* _How to complete this task_: The response should repeat word for word every line below from the one with "Given: Open Administrador Ventas Directas" to the one with "The image size is (635, 494).", inclusive, and nothing else; leave pictures out.

(Entries taken from a collection)
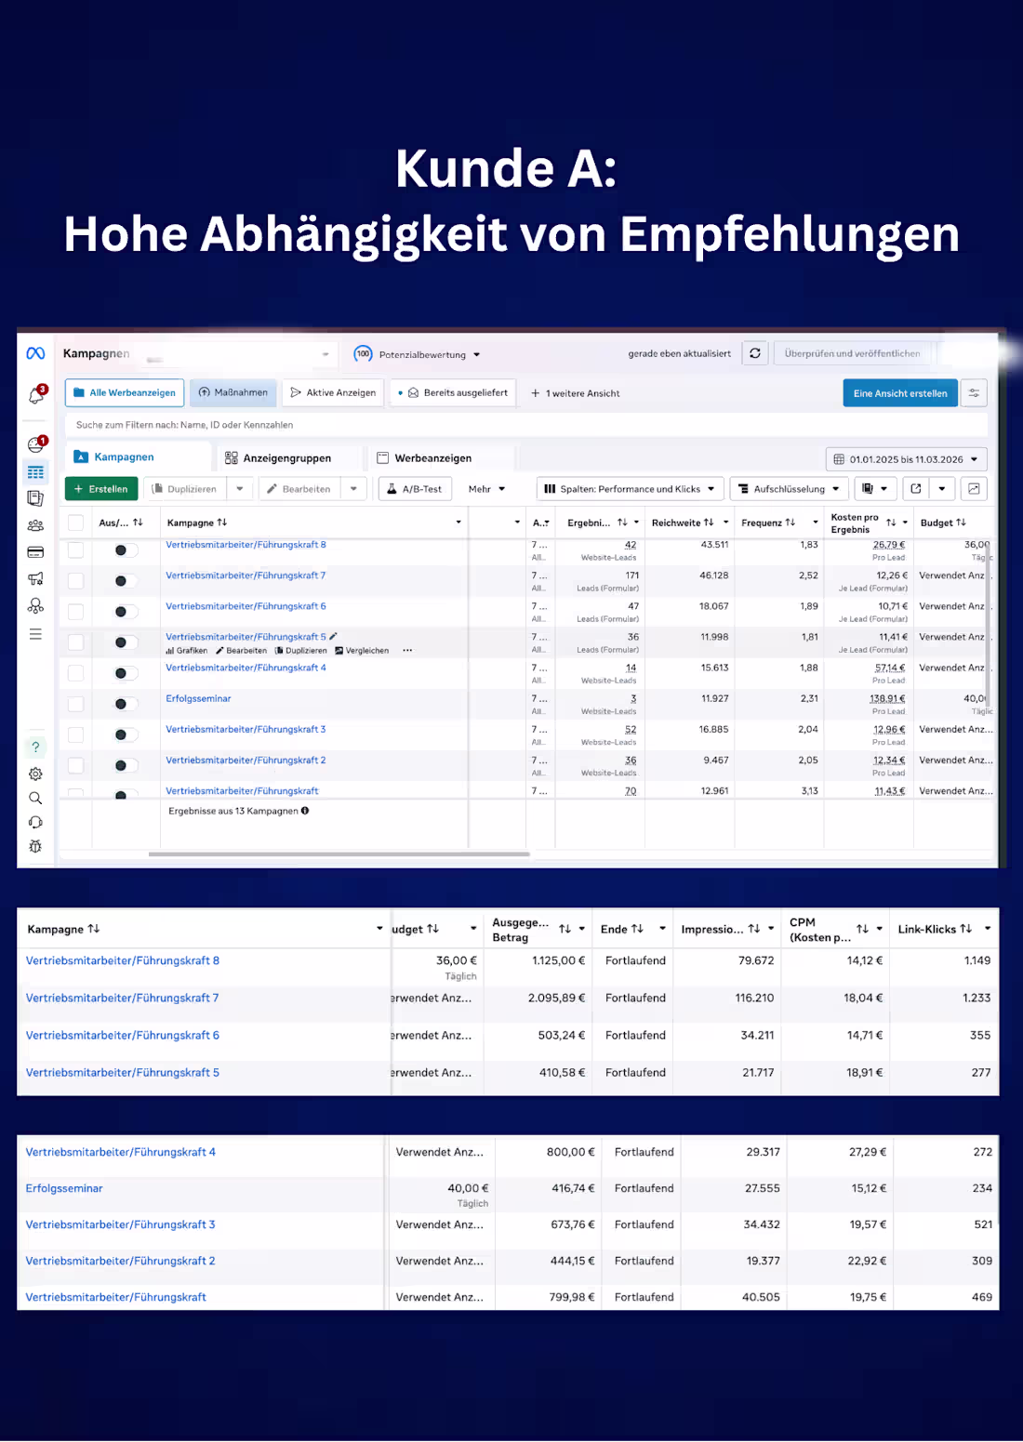Toggle Vertriebsmitarbeiter/Führungskraft 4 campaign switch

point(121,673)
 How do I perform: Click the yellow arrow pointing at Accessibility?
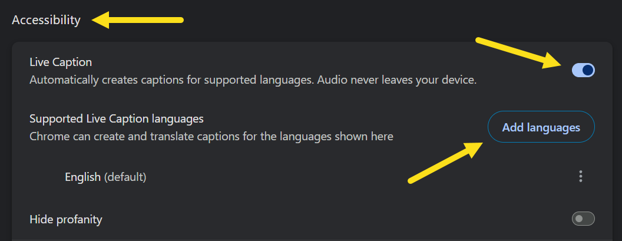tap(138, 20)
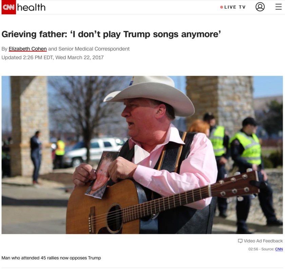The height and width of the screenshot is (270, 285).
Task: Click the guitar sound hole in the video
Action: pyautogui.click(x=114, y=218)
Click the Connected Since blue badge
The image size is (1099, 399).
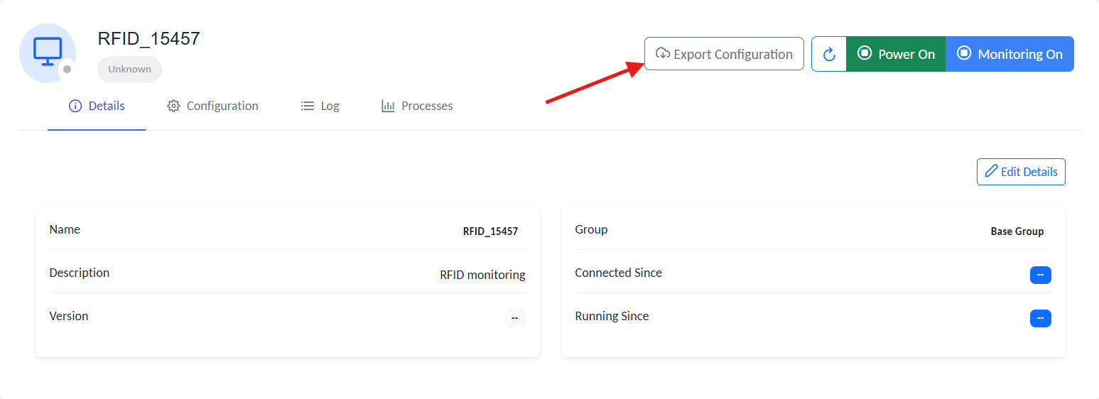coord(1040,275)
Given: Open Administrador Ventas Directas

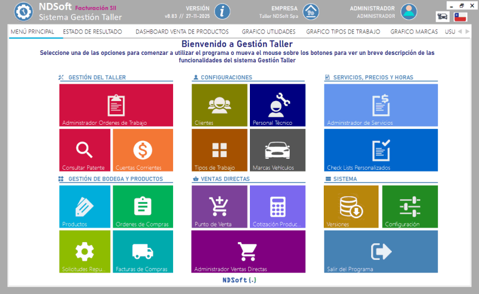Looking at the screenshot, I should click(x=248, y=251).
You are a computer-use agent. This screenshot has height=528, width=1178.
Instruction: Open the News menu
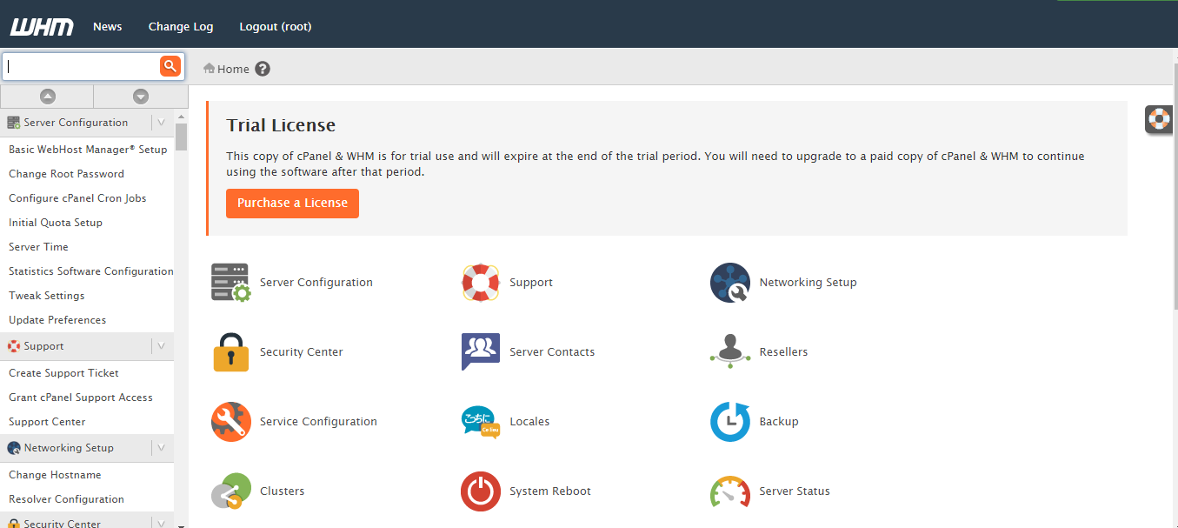coord(107,26)
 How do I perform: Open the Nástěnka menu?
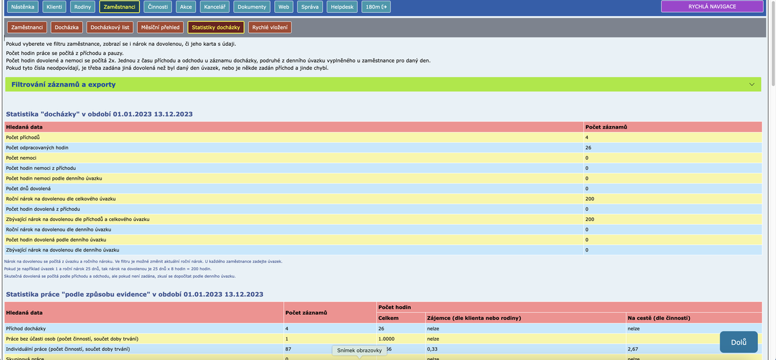23,6
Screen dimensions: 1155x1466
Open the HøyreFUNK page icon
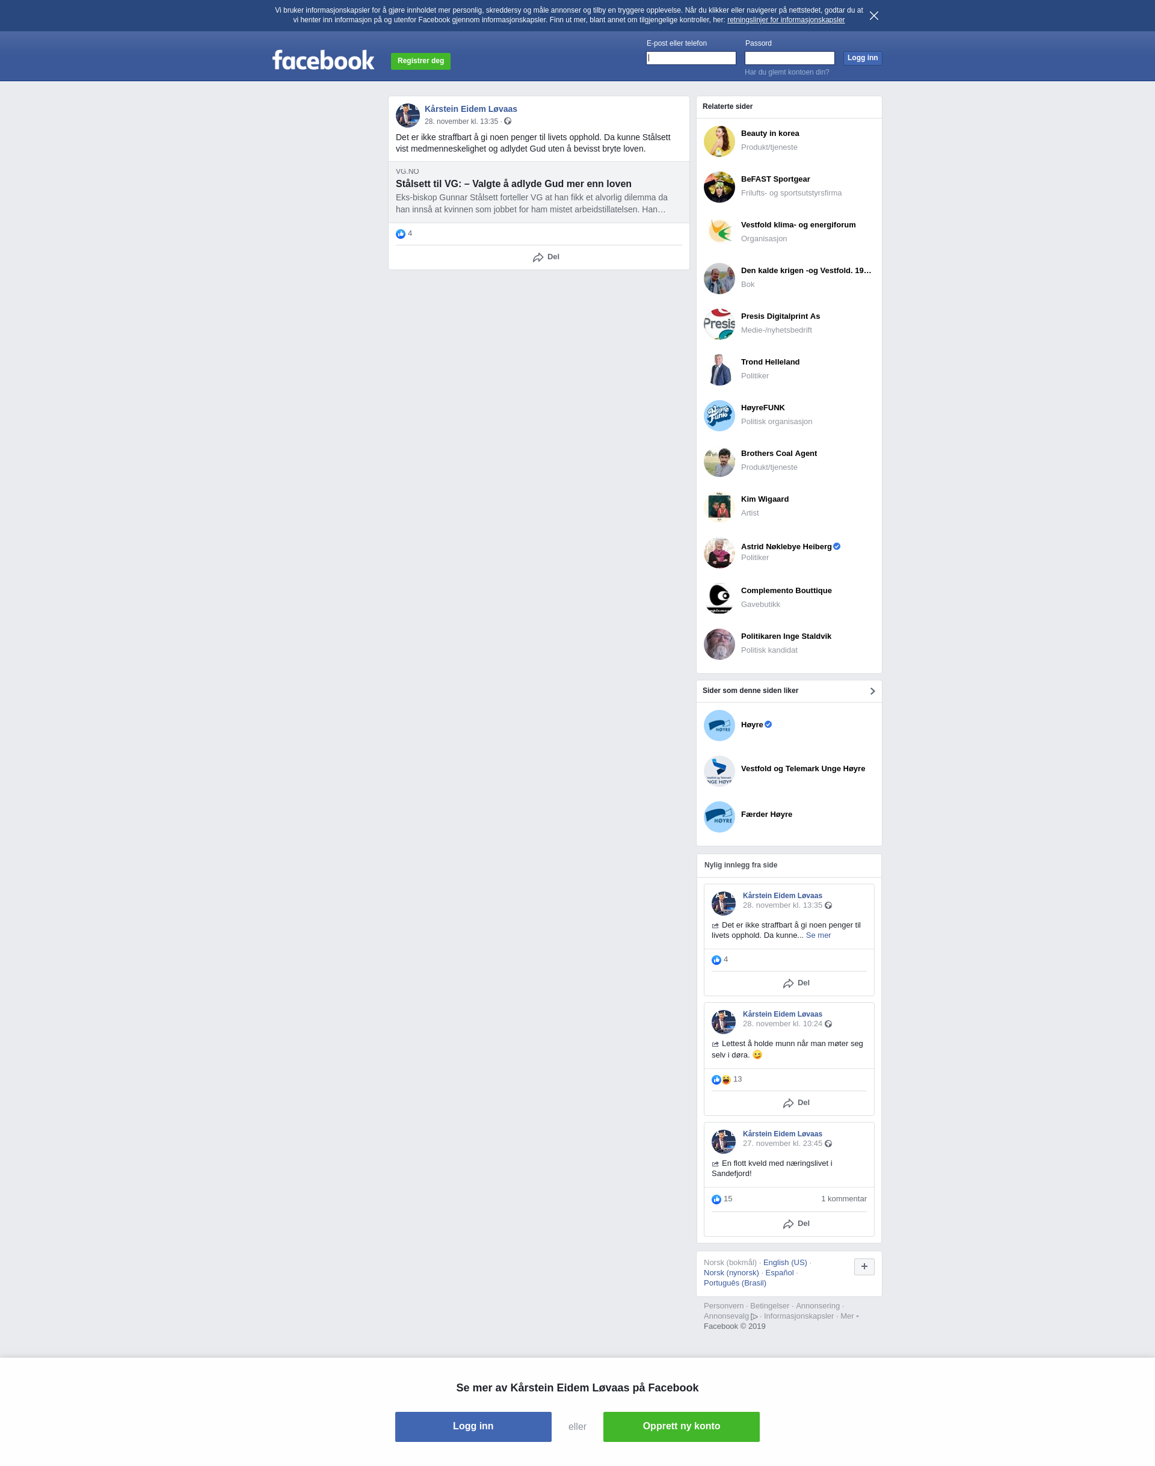point(719,416)

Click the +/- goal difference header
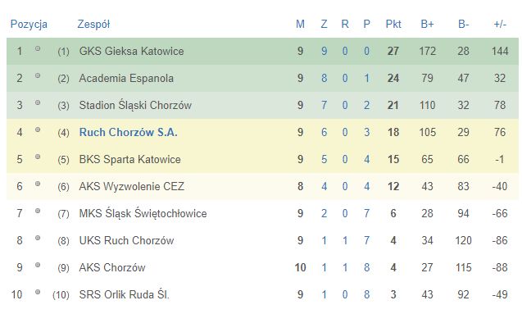point(500,24)
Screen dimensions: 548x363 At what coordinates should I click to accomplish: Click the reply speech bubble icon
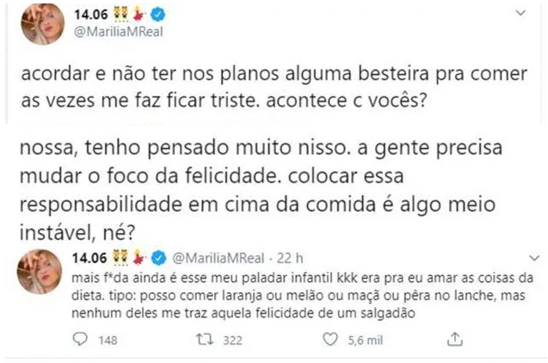tap(80, 341)
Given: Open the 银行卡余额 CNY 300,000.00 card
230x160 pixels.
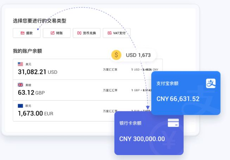Looking at the screenshot, I should [x=149, y=133].
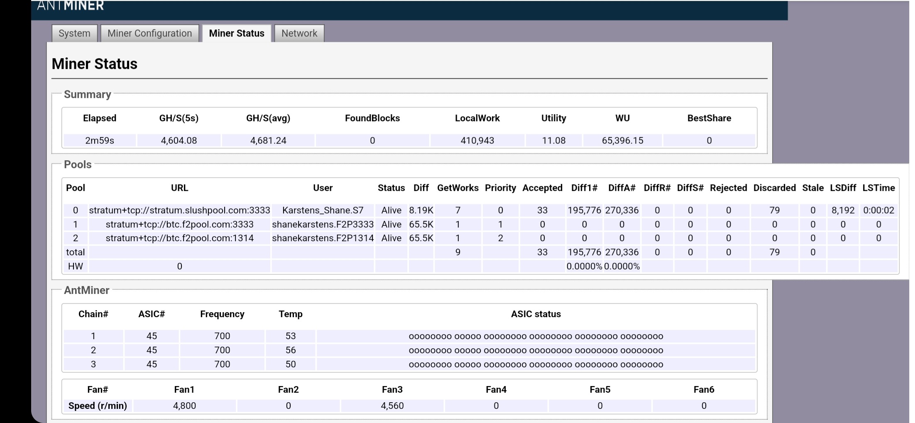915x423 pixels.
Task: Go to the Network tab
Action: point(299,33)
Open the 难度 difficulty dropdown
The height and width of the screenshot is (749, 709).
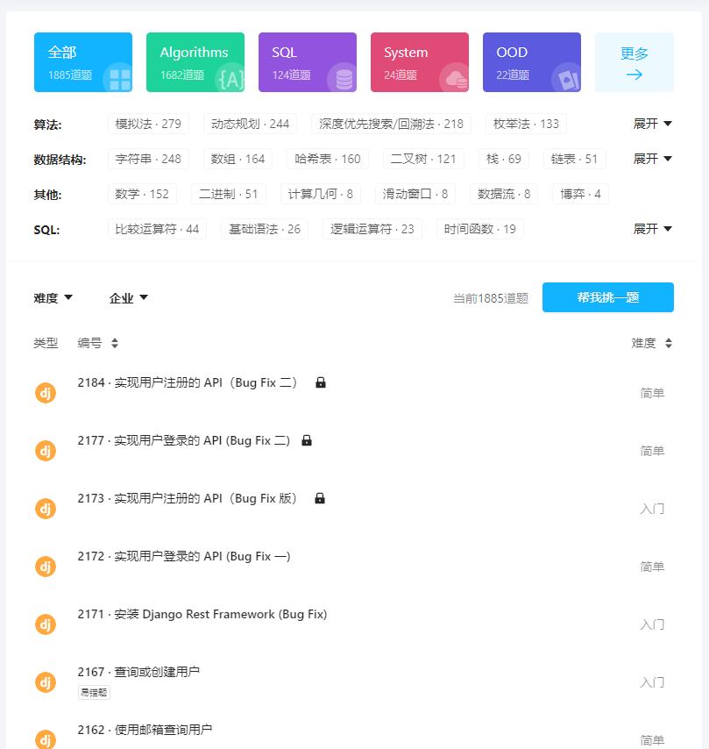click(53, 297)
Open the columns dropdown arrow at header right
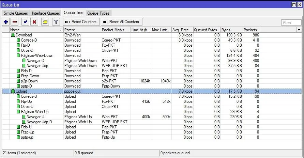The height and width of the screenshot is (158, 304). 299,30
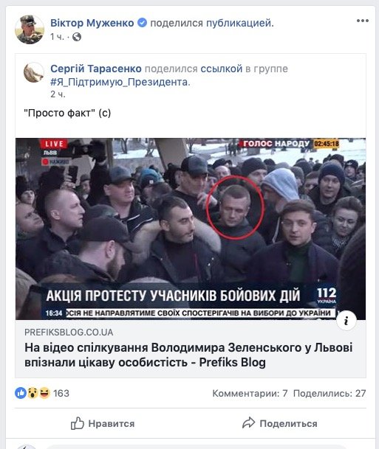379x449 pixels.
Task: Open the #Я_Підтримую_Президента group link
Action: click(120, 82)
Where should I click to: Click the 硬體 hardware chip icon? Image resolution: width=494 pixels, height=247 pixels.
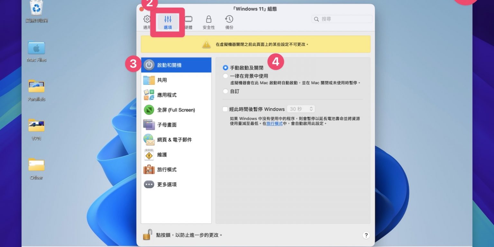[x=188, y=22]
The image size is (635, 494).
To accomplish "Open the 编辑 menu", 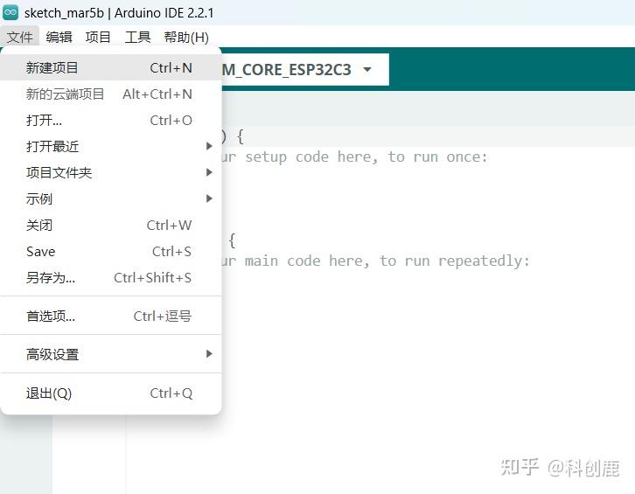I will tap(59, 38).
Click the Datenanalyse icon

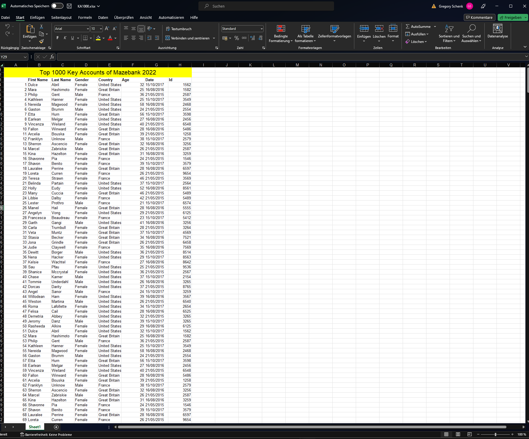497,29
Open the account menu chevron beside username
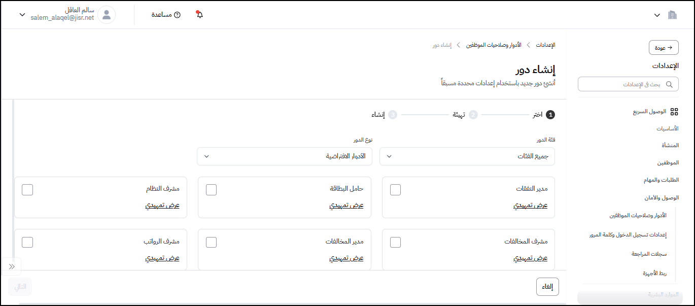Image resolution: width=695 pixels, height=306 pixels. (22, 15)
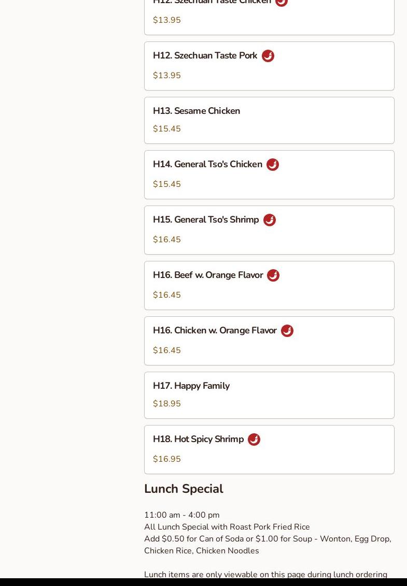This screenshot has width=407, height=586.
Task: Open H16 Chicken w. Orange Flavor title
Action: (x=215, y=330)
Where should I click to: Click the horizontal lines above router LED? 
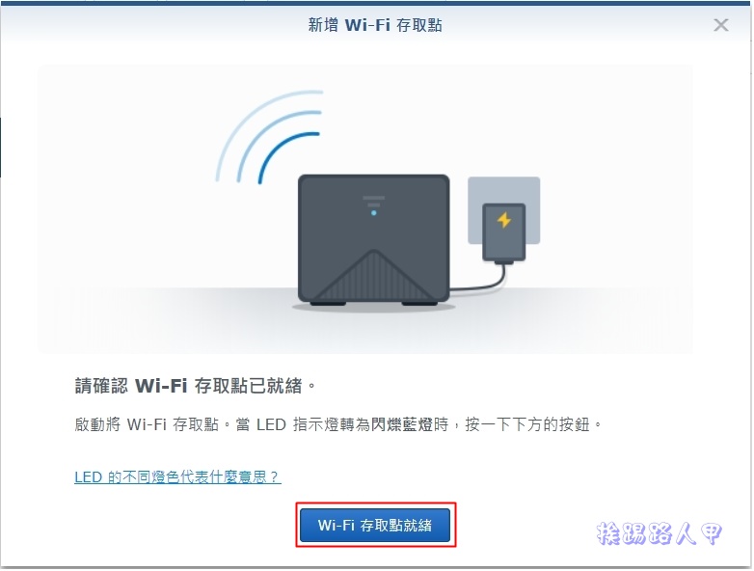pos(374,201)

* _Result of this exercise_:
Given: Open Administrador Ventas Directas

Looking at the screenshot, I should click(x=248, y=251).
You are a computer-use agent. This screenshot has height=528, width=1178.
Instruction: Open the News menu
coord(107,26)
 How do I perform: Open the Nástěnka menu?
23,6
Screen dimensions: 1155x1466
Open the HøyreFUNK page icon
point(719,416)

Click the +/- goal difference header
point(500,24)
Screen dimensions: 548x363 At what coordinates should I click to accomplish: Click the reply speech bubble icon
tap(80, 341)
Given: Open the 银行卡余额 CNY 300,000.00 card
230x160 pixels.
Looking at the screenshot, I should [x=149, y=133].
915x423 pixels.
Task: Go to the Network tab
Action: point(299,33)
Open the 难度 difficulty dropdown
The height and width of the screenshot is (749, 709).
click(53, 297)
Open the columns dropdown arrow at header right
The height and width of the screenshot is (158, 304). 299,30
379x449 pixels.
Task: Open the #Я_Підтримую_Президента group link
Action: click(120, 82)
Where should I click to: Click the 硬體 hardware chip icon? Image resolution: width=494 pixels, height=247 pixels.
[x=188, y=22]
The image size is (635, 494).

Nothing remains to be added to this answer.